To do: Print each entry verbatim.

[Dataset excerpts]
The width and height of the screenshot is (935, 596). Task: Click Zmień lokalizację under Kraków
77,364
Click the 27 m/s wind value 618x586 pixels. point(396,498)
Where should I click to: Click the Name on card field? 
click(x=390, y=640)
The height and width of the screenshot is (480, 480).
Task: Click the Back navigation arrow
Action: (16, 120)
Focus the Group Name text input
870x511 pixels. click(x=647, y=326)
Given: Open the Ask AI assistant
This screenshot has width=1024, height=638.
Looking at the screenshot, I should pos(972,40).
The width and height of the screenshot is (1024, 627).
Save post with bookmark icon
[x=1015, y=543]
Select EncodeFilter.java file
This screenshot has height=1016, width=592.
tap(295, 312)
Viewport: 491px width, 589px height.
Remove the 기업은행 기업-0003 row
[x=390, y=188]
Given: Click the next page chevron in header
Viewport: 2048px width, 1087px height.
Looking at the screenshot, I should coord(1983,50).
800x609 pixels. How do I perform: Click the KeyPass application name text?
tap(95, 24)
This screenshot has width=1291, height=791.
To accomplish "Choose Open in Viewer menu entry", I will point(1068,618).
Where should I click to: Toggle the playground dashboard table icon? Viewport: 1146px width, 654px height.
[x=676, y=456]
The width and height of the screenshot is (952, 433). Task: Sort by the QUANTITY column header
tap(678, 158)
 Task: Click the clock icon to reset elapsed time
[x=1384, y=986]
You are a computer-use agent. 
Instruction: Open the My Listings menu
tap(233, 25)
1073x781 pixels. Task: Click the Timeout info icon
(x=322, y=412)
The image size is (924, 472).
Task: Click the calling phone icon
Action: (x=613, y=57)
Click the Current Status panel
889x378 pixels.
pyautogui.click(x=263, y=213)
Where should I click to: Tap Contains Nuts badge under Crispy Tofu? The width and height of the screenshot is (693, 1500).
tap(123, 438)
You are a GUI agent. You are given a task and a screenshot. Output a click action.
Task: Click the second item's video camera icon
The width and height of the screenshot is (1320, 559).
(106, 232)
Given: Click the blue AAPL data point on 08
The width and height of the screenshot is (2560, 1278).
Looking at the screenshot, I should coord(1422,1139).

Task solution:
The width and height of the screenshot is (935, 596). Task: Click Zmień lokalizację under Kraków
77,364
Click the 27 m/s wind value 618x586 pixels. point(396,498)
Where should I click to: Click the Name on card field? 
click(x=390, y=640)
The height and width of the screenshot is (480, 480).
Task: Click the Back navigation arrow
Action: (16, 120)
Focus the Group Name text input
870x511 pixels. click(x=647, y=326)
Given: Open the Ask AI assistant
This screenshot has width=1024, height=638.
Looking at the screenshot, I should pos(972,40).
The width and height of the screenshot is (1024, 627).
Save post with bookmark icon
[x=1015, y=543]
Select EncodeFilter.java file
This screenshot has height=1016, width=592.
tap(295, 312)
Viewport: 491px width, 589px height.
Remove the 기업은행 기업-0003 row
[x=390, y=188]
Given: Click the next page chevron in header
Viewport: 2048px width, 1087px height.
Looking at the screenshot, I should coord(1983,50).
800x609 pixels. How do I perform: Click the KeyPass application name text?
tap(95, 24)
This screenshot has width=1291, height=791.
To accomplish "Choose Open in Viewer menu entry", I will point(1068,618).
Where should I click to: Toggle the playground dashboard table icon? Viewport: 1146px width, 654px height.
[x=676, y=456]
The width and height of the screenshot is (952, 433). Task: Sort by the QUANTITY column header
tap(678, 158)
 Task: Click the clock icon to reset elapsed time
[x=1384, y=986]
You are a computer-use agent. 
Instruction: Open the My Listings menu
tap(233, 25)
1073x781 pixels. Task: Click the Timeout info icon
(x=322, y=412)
The image size is (924, 472).
Task: Click the calling phone icon
Action: (x=613, y=57)
Click the Current Status panel
889x378 pixels.
pyautogui.click(x=263, y=213)
Where should I click to: Tap Contains Nuts badge under Crispy Tofu? The width and height of the screenshot is (693, 1500).
tap(123, 438)
You are a GUI agent. You are given a task and a screenshot. Output a click action.
Task: Click the second item's video camera icon
The width and height of the screenshot is (1320, 559).
(106, 232)
Given: Click the blue AAPL data point on 08
The width and height of the screenshot is (2560, 1278).
Looking at the screenshot, I should coord(1422,1139).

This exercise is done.